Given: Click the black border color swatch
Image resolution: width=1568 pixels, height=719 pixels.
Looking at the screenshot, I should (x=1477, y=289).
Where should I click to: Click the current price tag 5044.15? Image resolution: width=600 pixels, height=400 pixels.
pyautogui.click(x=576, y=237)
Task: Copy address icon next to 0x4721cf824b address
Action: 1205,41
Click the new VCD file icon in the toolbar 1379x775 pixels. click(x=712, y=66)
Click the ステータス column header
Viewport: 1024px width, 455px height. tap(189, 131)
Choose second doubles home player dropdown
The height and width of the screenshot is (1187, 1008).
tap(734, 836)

What the task requires:
Reproduce exactly every line between the line with "Where should I" and the last line of the records above, both included.

Solution to the problem:
Where should I click to: Click the current price tag 5044.15? Image resolution: width=600 pixels, height=400 pixels.
pyautogui.click(x=576, y=237)
Task: Copy address icon next to 0x4721cf824b address
Action: 1205,41
Click the new VCD file icon in the toolbar 1379x775 pixels. click(x=712, y=66)
Click the ステータス column header
Viewport: 1024px width, 455px height. tap(189, 131)
Choose second doubles home player dropdown
The height and width of the screenshot is (1187, 1008).
tap(734, 836)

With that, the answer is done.